Work to complete:
1 > How would you render this sentence from the Territorial Force passage in French: "Happily, this period was protracted by the repeated postponement of war."
2 > Can you reproduce, word for word, the part of the Territorial Force passage that opens with the words containing "The general tendency" and closes with "called into being."?

Supplied passage:
——
The general tendency should be clear from these examples. At the one end, in Yorkshire and elsewhere, throughout the ninety-four headquarters, were brand-new Associations, eager to sweep clean and to sweep swiftly. At the other end, in Whitehall, were the War Office and the Treasury, fast bound by the traditions of their code, and tied particularly by a Government committed to retrenchment on Army estimates. We hardly know which to pity more, the Minister responsible to the House of Commons or the Territorial Force Associations which his Act had called into being.
Meanwhile, for historical purposes, it is essential to remember that, during this period of preparation, the Territorial Force was the Associations. It depended on them for recruits, premises, ranges, arms, equipment, clothing (even to ‘boots other than lace-up for wear by mounted men with overalls when walking out’), everything that makes an Army; and they depended in turn, far more closely than they had anticipated, on the decisions of a harassed Army Council and the resources of a depleted Treasury. Happily, this period was protracted by the repeated postponement of war. In 1908 and, again, in 1911, the threat of war was averted, as we are now aware. Time was given, accordingly, if not for the complete fulfilment, at least for the partial satisfaction of the means devised for the fulfilment of the chief object of the Haldane Act. This was, as we saw,
‘To provide for the reorganization of His Majesty’s military forces, and for that purpose to authorize the establishment of County Associations, and the raising and maintenance of a Territorial Force.’
No time limit was laid down for the period of incubation in the Associations, and it is difficult to estimate what would have been our degree of unpreparedness if the accidents of European politics had allowed less than the six and a half years from 1908 to 1914.
——
Click-target data:
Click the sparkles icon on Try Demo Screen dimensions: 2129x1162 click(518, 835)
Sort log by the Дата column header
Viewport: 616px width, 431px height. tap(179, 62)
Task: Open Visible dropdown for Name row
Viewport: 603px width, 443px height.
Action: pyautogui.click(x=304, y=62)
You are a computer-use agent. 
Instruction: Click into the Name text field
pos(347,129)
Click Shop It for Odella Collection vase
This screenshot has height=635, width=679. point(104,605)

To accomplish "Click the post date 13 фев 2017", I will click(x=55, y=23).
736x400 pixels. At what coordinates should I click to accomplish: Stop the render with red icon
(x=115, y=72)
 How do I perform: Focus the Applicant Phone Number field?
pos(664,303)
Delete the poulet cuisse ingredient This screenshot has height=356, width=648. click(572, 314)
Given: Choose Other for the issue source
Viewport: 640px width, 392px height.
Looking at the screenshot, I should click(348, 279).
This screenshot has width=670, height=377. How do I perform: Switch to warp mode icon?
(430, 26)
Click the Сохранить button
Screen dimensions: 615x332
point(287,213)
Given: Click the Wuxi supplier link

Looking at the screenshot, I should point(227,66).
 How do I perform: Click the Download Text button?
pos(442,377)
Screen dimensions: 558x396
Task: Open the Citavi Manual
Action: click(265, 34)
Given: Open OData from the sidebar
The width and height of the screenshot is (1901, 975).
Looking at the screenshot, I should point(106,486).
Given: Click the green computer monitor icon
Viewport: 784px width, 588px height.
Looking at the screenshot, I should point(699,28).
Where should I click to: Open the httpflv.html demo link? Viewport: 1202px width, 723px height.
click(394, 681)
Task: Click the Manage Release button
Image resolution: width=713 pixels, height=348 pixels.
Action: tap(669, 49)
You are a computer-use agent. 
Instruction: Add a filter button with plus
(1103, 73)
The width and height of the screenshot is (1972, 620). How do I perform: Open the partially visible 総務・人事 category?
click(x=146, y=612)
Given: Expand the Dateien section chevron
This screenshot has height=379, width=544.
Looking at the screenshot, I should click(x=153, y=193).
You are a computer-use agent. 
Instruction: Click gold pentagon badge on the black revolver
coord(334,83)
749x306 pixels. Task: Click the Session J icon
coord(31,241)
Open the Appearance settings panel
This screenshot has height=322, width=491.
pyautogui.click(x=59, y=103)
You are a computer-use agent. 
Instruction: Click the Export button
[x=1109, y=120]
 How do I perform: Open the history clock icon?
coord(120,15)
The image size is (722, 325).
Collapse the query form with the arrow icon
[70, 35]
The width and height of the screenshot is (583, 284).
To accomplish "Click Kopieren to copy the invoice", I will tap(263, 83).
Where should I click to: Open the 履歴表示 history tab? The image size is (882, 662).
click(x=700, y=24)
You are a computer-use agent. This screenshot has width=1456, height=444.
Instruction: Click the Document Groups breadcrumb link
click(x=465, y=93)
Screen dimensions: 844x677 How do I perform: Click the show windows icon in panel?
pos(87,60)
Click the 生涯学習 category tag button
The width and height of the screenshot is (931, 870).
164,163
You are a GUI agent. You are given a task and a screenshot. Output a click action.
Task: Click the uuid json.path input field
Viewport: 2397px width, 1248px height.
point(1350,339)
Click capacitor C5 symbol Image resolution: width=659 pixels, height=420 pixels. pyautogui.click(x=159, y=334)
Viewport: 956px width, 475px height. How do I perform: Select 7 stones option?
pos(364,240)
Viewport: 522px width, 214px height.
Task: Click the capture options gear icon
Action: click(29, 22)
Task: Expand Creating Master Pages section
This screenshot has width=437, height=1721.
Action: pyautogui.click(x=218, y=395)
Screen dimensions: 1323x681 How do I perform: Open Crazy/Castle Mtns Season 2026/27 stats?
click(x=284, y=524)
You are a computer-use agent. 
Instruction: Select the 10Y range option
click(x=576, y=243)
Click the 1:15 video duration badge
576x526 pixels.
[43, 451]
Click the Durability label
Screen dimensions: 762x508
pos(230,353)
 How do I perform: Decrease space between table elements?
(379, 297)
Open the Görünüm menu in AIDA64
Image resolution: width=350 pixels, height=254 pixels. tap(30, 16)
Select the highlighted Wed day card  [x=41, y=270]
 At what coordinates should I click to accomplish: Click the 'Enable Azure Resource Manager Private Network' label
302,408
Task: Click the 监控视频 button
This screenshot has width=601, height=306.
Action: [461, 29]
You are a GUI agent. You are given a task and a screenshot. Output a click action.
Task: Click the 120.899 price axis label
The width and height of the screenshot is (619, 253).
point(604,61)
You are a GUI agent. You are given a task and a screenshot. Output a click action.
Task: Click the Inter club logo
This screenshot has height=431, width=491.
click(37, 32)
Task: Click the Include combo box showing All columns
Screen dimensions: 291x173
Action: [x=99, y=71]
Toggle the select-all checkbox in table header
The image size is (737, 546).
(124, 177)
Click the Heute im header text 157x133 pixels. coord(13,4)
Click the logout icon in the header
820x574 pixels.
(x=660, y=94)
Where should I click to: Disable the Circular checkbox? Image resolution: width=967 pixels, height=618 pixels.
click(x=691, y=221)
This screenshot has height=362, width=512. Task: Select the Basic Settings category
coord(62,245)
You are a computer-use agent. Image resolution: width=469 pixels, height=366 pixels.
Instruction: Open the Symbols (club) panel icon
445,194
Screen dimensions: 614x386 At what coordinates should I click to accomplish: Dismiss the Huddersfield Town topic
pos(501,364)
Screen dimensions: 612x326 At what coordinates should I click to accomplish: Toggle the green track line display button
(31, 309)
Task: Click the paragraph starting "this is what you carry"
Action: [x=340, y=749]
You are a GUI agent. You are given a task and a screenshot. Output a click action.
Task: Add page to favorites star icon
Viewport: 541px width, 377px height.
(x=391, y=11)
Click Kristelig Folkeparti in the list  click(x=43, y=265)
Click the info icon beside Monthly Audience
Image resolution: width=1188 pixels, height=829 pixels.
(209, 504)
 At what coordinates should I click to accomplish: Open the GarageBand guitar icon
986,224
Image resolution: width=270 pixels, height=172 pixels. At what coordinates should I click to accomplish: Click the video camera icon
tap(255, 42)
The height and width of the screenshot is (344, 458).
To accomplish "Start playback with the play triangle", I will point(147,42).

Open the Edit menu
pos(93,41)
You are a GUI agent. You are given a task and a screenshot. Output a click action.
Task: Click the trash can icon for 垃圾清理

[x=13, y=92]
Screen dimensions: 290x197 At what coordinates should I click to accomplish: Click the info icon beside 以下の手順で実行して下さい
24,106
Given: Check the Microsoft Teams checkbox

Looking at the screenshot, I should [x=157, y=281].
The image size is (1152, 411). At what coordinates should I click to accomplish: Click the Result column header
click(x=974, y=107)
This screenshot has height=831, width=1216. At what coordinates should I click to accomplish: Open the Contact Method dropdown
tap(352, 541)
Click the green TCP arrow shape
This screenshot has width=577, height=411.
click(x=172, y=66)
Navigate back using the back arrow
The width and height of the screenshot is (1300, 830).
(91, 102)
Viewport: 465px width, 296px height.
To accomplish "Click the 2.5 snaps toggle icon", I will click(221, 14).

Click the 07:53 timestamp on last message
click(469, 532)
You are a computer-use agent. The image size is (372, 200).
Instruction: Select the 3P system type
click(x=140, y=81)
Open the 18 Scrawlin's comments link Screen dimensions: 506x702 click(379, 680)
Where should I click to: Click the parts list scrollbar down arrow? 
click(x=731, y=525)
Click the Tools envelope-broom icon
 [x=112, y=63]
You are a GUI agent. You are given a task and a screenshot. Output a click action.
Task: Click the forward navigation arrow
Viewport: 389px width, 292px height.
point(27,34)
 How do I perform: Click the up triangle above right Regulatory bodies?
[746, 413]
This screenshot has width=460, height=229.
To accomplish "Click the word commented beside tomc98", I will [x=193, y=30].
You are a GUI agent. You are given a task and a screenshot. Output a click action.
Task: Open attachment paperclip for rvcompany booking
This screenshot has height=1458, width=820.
——
Exercise responses:
1 > Heureusement, cette période fut prolongée par l'ajournement répété de la guerre.

2 >
The general tendency should be clear from these examples. At the one end, in Yorkshire and elsewhere, throughout the ninety-four headquarters, were brand-new Associations, eager to sweep clean and to sweep swiftly. At the other end, in Whitehall, were the War Office and the Treasury, fast bound by the traditions of their code, and tied particularly by a Government committed to retrenchment on Army estimates. We hardly know which to pity more, the Minister responsible to the House of Commons or the Territorial Force Associations which his Act had called into being.